After the leaving do, saying goodbye to my Maserati, and then the terrible tragedy, the packing process began. Because of our enormous collection of furniture and art, and my equally vast wardrobal contents, it took five days to complete the move, with a total of 572 boxes. Argh! It was like slowly tearing off a plaster from an open wound. I’ve said it before, but I’ll reiterate: how much pain can one person endure?! Endure it, I did though. What choice did I have, given that Don prioritised his career and his own wishes over me? Zero, babeses, zero nada niente 没有.

What was good though is that we had less stuff than was estimated for the shipment, so I popped out during the week to buy more. I got a few bits of furniture from Timothy Doulton (love that shop!!) at Dempsey, and some odds and ends from Crate and Barrel. It all just went into boxes straight away, so was quite easy.

Of course, everything was done for us by the twelve strong chappies from the moving company, but that doesn’t mean that it was stress-free for me. Quite the contrary. Watching my life being dismantled bit-by-bit was shear hell. Until they did the roof terrace, I could at least take myself up there for a Veuve Click and a lounge. I was in fact engaging in that very pursuit when the time came for the packers to dismember the area. I heard clinking and realised that, for some unknown reason, there were at least twenty Veuve empties concealed behind the ornamental pool towel cupboard. Extraordinary. I do recall putting one or two back there when I forgot to take them down for the recycling, but that many?! Must not have been me. No doubt the help has been drinking my fizz all these years without me noticing. That woman! Can’t wait to see the back of her. (Though what to do with the irritants until I have a nanny in London?… Am somewhat worried about that, as 16-hour a day staff may be too pricey to justify. So unfair that there isn’t cheap help in London.)
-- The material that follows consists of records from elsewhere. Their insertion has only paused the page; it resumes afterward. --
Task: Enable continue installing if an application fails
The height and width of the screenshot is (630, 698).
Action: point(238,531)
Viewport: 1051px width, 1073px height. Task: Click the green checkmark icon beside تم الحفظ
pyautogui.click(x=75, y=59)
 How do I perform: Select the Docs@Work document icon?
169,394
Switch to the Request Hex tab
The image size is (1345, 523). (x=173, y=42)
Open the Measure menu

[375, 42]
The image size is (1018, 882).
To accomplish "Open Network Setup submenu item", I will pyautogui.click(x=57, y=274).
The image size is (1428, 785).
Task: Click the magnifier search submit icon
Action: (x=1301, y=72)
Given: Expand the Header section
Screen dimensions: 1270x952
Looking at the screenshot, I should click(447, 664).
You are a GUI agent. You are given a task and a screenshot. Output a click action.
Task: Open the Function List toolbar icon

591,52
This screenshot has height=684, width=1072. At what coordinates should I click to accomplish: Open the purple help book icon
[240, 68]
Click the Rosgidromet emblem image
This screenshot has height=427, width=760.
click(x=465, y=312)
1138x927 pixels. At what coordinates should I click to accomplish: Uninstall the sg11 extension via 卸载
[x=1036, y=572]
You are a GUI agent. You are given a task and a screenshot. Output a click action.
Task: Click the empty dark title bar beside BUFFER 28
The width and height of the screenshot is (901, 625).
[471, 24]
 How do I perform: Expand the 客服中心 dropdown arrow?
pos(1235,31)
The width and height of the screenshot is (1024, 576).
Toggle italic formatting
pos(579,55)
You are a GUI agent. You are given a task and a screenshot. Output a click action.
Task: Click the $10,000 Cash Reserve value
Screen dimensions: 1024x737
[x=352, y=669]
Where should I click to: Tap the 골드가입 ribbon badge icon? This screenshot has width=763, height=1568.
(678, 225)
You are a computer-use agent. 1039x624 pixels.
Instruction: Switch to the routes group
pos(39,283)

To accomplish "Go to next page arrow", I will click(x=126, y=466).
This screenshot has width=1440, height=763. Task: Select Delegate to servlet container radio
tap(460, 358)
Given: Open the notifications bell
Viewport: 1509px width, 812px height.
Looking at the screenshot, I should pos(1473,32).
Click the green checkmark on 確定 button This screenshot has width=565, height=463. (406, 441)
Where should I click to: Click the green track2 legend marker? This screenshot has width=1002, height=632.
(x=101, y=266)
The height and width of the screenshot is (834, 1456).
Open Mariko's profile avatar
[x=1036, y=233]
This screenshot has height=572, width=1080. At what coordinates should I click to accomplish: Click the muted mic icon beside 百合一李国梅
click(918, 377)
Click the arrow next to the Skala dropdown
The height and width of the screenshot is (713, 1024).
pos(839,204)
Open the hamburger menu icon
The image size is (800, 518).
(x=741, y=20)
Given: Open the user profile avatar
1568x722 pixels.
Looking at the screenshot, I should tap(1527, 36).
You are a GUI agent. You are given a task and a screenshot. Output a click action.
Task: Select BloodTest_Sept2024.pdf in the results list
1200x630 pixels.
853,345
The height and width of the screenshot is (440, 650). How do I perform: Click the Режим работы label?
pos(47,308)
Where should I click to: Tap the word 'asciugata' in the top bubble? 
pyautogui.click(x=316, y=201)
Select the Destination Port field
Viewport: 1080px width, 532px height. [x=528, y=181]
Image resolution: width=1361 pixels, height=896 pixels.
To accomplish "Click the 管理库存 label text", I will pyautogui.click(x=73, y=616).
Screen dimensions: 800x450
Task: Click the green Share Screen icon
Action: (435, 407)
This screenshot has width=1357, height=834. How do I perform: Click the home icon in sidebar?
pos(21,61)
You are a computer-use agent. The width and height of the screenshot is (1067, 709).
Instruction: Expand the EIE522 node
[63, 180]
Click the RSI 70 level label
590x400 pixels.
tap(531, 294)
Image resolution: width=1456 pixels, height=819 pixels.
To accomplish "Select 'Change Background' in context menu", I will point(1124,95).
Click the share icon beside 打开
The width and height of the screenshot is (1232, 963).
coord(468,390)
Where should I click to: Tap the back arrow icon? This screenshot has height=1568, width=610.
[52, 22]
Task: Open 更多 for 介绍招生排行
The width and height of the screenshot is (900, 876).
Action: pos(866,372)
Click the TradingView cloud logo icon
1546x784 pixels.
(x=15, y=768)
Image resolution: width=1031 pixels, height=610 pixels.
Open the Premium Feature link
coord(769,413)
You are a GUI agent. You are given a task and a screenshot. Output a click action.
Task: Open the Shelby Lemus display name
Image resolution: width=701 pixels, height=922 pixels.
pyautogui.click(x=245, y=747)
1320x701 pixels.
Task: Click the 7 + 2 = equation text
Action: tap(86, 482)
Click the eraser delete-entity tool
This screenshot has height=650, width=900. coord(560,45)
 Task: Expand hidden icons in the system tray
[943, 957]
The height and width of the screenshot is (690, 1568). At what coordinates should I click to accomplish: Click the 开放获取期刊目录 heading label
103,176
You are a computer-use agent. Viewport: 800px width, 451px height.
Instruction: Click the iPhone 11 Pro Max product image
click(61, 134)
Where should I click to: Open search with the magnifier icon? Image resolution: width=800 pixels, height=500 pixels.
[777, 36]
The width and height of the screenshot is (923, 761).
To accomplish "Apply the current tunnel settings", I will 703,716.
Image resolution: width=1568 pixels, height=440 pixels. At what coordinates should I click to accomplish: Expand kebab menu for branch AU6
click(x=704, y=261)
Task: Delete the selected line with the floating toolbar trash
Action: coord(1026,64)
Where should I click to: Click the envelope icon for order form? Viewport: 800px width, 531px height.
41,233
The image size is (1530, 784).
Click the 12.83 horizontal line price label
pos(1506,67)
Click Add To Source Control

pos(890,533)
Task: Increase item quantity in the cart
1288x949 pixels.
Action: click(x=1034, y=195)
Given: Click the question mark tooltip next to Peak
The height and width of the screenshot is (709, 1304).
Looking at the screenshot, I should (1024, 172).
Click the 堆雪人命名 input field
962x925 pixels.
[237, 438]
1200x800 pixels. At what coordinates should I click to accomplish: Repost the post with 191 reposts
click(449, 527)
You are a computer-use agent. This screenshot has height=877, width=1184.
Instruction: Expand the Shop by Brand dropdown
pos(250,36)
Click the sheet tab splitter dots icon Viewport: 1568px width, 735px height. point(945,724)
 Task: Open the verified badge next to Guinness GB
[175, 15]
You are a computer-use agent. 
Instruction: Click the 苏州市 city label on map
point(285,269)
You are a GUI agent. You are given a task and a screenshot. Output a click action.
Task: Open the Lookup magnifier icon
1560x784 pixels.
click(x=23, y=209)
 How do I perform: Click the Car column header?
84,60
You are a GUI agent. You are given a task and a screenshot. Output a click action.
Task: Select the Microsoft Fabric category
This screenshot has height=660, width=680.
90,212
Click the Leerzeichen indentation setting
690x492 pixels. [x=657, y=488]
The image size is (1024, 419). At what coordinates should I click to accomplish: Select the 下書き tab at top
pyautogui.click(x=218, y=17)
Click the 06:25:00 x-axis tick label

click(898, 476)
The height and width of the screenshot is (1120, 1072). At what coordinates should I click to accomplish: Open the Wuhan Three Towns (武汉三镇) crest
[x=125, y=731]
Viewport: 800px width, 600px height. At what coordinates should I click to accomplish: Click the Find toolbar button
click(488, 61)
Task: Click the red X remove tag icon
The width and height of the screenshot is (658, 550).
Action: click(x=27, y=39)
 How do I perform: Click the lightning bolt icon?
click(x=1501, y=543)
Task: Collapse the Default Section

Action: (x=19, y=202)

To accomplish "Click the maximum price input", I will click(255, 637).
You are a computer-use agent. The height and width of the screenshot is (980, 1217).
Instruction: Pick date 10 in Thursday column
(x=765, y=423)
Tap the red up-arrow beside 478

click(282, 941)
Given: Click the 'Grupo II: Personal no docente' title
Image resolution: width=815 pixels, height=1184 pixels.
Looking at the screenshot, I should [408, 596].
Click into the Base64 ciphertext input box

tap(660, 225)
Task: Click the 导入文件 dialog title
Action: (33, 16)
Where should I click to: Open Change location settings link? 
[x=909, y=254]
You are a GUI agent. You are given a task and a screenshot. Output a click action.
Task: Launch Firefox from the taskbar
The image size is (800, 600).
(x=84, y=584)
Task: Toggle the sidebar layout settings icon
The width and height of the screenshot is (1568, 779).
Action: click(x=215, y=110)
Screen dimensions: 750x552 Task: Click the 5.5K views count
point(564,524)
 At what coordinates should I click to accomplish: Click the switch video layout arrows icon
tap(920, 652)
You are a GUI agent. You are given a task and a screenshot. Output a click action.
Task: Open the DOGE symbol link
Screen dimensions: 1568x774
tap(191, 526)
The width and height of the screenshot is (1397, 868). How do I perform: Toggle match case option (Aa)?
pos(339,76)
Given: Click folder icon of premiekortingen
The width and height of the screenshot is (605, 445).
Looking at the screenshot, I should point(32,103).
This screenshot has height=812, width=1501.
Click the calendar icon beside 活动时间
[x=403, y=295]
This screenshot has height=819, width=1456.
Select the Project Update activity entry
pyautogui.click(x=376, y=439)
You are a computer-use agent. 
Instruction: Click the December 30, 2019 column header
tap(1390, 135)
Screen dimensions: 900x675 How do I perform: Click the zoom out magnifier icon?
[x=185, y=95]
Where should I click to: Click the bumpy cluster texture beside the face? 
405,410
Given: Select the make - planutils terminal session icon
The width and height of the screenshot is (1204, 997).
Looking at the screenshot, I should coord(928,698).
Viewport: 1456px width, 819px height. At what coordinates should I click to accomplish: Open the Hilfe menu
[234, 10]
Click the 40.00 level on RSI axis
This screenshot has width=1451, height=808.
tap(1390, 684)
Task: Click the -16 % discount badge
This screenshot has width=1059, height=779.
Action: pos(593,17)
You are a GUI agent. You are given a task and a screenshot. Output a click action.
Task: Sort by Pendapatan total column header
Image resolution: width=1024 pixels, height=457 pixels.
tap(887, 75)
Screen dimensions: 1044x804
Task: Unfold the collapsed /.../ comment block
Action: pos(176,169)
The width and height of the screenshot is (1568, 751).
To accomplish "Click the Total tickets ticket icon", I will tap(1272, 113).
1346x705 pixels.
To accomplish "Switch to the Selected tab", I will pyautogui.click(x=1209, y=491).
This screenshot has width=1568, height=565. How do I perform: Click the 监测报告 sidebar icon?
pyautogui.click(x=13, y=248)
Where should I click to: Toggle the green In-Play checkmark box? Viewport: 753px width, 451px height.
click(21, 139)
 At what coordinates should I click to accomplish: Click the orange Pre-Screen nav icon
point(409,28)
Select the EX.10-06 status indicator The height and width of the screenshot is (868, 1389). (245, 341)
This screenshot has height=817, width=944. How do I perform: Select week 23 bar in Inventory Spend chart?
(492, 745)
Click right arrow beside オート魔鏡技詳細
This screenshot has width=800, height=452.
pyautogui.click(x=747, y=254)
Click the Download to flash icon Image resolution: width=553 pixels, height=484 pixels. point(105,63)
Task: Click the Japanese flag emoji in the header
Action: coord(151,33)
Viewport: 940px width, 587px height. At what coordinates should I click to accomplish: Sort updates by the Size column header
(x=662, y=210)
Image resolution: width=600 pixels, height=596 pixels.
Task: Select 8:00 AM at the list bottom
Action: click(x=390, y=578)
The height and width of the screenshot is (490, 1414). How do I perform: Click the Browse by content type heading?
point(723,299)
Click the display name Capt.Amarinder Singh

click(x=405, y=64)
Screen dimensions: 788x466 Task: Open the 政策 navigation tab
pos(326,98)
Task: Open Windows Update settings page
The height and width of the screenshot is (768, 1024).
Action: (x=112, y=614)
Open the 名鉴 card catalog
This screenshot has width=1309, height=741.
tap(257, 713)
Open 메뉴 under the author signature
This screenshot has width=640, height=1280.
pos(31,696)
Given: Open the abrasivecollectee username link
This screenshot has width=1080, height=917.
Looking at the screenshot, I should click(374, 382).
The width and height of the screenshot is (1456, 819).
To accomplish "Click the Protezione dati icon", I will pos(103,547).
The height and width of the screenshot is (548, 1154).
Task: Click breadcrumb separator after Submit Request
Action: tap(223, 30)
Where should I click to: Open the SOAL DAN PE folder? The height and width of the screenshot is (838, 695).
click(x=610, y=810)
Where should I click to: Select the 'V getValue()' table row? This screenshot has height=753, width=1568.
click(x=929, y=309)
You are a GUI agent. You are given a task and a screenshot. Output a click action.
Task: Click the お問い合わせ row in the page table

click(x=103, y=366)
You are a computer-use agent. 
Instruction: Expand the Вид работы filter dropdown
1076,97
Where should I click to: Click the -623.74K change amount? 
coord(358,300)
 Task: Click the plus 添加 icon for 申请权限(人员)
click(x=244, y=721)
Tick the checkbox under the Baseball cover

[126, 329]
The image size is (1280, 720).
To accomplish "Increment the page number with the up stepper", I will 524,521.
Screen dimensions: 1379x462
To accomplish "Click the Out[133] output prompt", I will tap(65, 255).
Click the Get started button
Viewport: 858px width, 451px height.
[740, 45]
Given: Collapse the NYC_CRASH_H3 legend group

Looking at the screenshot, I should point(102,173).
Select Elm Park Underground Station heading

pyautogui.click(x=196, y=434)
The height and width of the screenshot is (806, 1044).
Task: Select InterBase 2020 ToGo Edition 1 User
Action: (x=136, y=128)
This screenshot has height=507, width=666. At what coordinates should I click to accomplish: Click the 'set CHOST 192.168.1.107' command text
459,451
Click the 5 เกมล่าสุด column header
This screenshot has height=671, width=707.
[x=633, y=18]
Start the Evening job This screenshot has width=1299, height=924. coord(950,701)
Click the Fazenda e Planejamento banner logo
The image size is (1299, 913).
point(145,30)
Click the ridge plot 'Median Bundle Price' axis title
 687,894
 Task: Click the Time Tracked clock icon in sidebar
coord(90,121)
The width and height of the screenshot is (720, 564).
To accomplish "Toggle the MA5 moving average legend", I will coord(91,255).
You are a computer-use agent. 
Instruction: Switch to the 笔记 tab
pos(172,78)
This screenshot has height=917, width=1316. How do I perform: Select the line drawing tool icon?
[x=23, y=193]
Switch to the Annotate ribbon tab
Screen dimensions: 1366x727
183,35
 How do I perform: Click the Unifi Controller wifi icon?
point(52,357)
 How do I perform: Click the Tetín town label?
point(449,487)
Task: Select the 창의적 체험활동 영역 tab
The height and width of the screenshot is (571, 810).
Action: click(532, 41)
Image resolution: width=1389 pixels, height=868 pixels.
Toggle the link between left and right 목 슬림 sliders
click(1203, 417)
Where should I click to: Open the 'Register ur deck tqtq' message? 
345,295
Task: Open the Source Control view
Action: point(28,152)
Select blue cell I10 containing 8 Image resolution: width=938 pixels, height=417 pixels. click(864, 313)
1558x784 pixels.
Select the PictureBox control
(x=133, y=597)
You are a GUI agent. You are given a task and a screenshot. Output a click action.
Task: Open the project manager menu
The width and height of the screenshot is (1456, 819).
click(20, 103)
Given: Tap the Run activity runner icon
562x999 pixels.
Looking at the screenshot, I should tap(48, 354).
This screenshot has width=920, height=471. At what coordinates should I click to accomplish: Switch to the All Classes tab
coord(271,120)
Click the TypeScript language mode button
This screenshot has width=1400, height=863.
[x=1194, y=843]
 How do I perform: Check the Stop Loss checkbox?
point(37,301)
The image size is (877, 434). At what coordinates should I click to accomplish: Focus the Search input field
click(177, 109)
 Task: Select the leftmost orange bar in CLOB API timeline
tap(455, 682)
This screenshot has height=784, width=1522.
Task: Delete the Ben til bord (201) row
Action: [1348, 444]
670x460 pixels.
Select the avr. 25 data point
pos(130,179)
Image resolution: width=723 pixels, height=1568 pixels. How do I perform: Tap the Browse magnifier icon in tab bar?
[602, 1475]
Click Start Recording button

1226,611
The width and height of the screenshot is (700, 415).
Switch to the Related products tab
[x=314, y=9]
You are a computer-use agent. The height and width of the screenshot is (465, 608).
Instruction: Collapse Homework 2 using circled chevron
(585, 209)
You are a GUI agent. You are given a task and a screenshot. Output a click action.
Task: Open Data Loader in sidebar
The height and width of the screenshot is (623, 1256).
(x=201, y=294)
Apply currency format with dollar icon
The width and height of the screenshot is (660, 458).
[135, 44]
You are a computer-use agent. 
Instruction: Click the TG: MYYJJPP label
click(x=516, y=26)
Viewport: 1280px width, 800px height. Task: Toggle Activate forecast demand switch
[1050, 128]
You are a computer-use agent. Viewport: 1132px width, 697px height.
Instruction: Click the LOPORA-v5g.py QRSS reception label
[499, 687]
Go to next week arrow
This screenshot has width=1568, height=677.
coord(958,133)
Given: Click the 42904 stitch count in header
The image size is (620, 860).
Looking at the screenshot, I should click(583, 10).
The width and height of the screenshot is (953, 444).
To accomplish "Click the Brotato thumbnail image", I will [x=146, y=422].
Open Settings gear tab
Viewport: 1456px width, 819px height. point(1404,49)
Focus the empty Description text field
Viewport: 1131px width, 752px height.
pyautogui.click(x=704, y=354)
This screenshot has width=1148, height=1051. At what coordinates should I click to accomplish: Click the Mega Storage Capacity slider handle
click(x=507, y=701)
Anyway, the next thing I knew, all of the empties were being carefully wrapped and put into a box. Ooopsy! They’re just so wild and impetuous, these moving guys. If it’s not nailed down, they pack it.

On the fifth day it was finally over, and although I felt exhausted and devastated, it was a relief to see all of the boxes gone and to close the door on my beautiful Emerald Hill Road home; and on the past. Well, I say “close the door”, but I personally wasn’t there for the final goodbye because I had a late lunch with my girlies. The children weren’t there either (they were at Camp Asia), but it doesn’t matter, I’m sure. Kids are so resilient, particularly expat kids. It was only their home. It’s not like they won’t have another one.

Boxes

My lovely life in 572 boxes…

We moved to a serviced apartment on Orchard Road as we weren’t due to leave for Langkawi until the next day. That night we all went to Andre’s for dinner to celebrate Angel’s seventeenth birthday and mark the end of the move, but it wasn’t the most fun evening everrrr despite the venue. Don seemed like he was on a different planet – very strange and distracted. The irritants were chaotic and even more irritating than usual. Even Angel was off-key and not her normal “I’m so hashtag young and hot and cool like Cara Delevingne” self. It was dull enough that afterwards I took myself off to meet Flo for a few beverages as a consolation.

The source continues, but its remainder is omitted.